Word and element location data
===============
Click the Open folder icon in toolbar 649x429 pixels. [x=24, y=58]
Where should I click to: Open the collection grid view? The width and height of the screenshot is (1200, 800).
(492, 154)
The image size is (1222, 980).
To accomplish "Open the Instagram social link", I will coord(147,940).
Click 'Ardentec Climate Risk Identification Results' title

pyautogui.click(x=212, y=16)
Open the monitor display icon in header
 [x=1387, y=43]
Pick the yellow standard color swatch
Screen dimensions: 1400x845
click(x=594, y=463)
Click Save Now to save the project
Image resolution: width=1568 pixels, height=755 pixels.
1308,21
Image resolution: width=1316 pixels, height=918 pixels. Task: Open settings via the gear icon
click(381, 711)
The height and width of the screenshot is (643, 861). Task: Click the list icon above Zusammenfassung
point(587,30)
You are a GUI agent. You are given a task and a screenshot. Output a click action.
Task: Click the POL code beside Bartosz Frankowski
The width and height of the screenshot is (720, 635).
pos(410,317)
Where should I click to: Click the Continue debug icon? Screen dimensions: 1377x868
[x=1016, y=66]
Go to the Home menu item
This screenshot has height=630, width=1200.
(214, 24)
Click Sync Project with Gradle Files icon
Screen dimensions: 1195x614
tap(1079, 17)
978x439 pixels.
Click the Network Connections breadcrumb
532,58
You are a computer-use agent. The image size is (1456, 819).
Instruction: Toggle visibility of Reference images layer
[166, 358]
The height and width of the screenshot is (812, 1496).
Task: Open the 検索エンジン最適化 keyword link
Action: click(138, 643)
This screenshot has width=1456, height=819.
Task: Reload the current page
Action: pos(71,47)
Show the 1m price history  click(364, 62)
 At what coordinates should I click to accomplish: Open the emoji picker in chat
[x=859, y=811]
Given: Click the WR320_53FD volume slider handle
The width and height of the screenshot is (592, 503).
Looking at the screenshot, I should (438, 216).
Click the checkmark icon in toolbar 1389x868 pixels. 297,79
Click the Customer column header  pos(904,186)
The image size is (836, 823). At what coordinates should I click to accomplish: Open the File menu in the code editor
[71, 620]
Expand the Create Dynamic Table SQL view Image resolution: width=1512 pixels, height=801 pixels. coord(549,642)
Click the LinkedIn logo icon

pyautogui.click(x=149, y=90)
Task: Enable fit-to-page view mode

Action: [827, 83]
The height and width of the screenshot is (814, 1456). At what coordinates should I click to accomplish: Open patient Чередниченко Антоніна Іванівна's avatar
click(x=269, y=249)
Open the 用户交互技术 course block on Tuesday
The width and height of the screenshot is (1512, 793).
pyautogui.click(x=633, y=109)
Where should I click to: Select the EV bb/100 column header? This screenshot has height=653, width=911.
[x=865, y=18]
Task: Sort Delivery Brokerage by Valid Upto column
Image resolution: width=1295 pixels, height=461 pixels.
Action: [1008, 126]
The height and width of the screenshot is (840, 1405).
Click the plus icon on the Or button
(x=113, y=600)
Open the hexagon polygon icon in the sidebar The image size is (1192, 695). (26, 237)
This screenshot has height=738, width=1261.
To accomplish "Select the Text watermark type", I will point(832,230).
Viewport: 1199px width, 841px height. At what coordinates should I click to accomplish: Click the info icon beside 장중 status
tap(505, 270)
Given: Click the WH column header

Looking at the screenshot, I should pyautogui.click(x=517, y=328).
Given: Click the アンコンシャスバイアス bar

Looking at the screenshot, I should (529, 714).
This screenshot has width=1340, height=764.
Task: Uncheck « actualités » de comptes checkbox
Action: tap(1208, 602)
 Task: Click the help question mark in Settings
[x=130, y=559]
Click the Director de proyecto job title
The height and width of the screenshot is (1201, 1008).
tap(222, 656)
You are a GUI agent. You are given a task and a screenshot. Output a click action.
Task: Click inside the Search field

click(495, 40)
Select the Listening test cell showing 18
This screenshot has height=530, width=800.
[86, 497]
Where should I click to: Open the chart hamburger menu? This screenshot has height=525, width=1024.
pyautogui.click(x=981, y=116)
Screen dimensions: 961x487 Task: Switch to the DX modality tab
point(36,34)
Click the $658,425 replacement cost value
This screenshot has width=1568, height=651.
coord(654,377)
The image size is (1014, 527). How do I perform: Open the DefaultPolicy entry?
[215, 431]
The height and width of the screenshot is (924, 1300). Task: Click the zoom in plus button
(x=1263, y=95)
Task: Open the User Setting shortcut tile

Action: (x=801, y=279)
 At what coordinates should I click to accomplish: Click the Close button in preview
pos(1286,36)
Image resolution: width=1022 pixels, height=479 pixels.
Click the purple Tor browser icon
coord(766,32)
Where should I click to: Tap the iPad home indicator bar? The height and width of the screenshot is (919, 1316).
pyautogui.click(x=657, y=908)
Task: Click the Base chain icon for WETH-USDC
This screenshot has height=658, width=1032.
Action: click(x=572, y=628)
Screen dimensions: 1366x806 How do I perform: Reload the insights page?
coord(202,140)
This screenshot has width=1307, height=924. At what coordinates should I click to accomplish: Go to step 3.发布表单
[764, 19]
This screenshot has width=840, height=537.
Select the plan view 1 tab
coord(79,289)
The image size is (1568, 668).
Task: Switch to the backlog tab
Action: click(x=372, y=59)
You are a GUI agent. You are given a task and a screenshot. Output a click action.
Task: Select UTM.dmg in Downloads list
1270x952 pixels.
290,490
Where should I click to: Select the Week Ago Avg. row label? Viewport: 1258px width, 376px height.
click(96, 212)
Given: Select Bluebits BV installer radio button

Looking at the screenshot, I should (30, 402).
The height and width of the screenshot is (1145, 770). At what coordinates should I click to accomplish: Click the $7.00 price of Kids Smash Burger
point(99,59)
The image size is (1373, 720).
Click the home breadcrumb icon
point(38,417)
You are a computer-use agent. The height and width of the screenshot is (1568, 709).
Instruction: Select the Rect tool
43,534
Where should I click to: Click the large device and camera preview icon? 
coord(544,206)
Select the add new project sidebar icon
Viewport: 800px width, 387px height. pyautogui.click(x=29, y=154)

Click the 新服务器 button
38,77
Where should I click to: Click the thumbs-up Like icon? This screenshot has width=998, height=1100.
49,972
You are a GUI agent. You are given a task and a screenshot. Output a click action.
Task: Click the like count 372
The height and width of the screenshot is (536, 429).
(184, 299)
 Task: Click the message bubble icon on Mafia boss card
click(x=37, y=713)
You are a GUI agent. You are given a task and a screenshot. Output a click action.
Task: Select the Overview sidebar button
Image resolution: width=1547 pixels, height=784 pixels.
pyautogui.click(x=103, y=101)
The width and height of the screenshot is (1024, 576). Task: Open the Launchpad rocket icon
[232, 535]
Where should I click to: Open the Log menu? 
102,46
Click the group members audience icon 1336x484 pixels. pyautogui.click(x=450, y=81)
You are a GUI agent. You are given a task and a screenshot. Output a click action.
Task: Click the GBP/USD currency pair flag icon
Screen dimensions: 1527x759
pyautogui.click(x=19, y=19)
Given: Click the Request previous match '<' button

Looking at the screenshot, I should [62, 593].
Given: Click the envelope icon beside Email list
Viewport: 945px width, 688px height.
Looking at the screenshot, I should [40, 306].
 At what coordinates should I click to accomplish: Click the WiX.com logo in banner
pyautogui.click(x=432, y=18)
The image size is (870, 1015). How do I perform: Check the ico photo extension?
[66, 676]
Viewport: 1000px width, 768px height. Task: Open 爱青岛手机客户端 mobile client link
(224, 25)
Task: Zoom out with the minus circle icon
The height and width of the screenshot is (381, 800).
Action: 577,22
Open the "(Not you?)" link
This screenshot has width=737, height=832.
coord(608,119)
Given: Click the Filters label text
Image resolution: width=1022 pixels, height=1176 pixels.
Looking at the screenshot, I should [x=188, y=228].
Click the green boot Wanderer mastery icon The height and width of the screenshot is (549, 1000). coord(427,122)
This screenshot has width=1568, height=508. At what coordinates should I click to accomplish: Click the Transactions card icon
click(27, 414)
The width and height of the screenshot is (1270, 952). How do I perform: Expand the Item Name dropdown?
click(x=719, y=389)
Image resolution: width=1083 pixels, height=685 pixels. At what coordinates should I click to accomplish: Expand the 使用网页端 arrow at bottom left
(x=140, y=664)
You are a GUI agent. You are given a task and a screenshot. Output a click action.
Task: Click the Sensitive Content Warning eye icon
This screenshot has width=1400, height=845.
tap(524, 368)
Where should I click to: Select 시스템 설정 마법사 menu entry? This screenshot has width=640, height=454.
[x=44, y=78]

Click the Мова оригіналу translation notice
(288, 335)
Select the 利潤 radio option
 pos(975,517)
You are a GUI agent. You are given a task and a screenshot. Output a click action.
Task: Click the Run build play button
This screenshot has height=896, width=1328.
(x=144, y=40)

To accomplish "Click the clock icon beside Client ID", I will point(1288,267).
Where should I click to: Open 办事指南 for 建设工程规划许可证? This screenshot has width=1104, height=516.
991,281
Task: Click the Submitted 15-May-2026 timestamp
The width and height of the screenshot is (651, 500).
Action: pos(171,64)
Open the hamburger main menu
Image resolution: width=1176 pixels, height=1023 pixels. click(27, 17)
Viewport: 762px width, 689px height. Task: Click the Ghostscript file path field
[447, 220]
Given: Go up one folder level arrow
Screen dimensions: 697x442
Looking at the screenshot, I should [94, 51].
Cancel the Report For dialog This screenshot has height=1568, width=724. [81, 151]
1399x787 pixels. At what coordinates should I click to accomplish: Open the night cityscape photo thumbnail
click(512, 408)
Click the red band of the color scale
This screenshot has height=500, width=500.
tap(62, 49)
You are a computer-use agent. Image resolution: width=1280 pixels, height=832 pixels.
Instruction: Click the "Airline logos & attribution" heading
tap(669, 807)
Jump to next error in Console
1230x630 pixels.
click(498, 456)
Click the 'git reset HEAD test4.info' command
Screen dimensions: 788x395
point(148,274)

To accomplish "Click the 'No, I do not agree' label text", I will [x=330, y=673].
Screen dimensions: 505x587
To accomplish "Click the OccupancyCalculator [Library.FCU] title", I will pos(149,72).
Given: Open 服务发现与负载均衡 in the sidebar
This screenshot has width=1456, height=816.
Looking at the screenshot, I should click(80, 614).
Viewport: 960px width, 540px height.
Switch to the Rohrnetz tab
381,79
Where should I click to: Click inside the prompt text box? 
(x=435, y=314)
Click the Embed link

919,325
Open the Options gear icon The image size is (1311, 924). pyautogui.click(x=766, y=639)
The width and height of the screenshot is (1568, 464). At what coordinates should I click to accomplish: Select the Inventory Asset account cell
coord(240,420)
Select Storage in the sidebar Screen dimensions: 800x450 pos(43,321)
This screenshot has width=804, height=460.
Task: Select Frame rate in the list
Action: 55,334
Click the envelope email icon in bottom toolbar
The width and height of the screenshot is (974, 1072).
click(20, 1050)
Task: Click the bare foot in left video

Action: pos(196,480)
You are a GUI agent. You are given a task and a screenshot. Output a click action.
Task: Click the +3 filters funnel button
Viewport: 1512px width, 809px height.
===============
PROBLEM STATEMENT >> Put the entries from the line containing "The image size is (1222, 980)." down through the line containing "pos(410,317)" into a Markdown table with the columns Row and Entry, numbering each row and skipping blank lines.

ANSWER TO THE PROBLEM >>
| Row | Entry |
|---|---|
| 1 | The image size is (1222, 980). |
| 2 | To accomplish "Open the Instagram social link", I will coord(147,940). |
| 3 | Click 'Ardentec Climate Risk Identification Results' title |
| 4 | pyautogui.click(x=212, y=16) |
| 5 | Open the monitor display icon in header |
| 6 |  [x=1387, y=43] |
| 7 | Pick the yellow standard color swatch |
| 8 | Screen dimensions: 1400x845 |
| 9 | click(x=594, y=463) |
| 10 | Click Save Now to save the project |
| 11 | Image resolution: width=1568 pixels, height=755 pixels. |
| 12 | 1308,21 |
| 13 | Image resolution: width=1316 pixels, height=918 pixels. Task: Open settings via the gear icon |
| 14 | click(381, 711) |
| 15 | The height and width of the screenshot is (643, 861). Task: Click the list icon above Zusammenfassung |
| 16 | point(587,30) |
| 17 | You are a GUI agent. You are given a task and a screenshot. Output a click action. |
| 18 | Task: Click the POL code beside Bartosz Frankowski |
| 19 | The width and height of the screenshot is (720, 635). |
| 20 | pos(410,317) |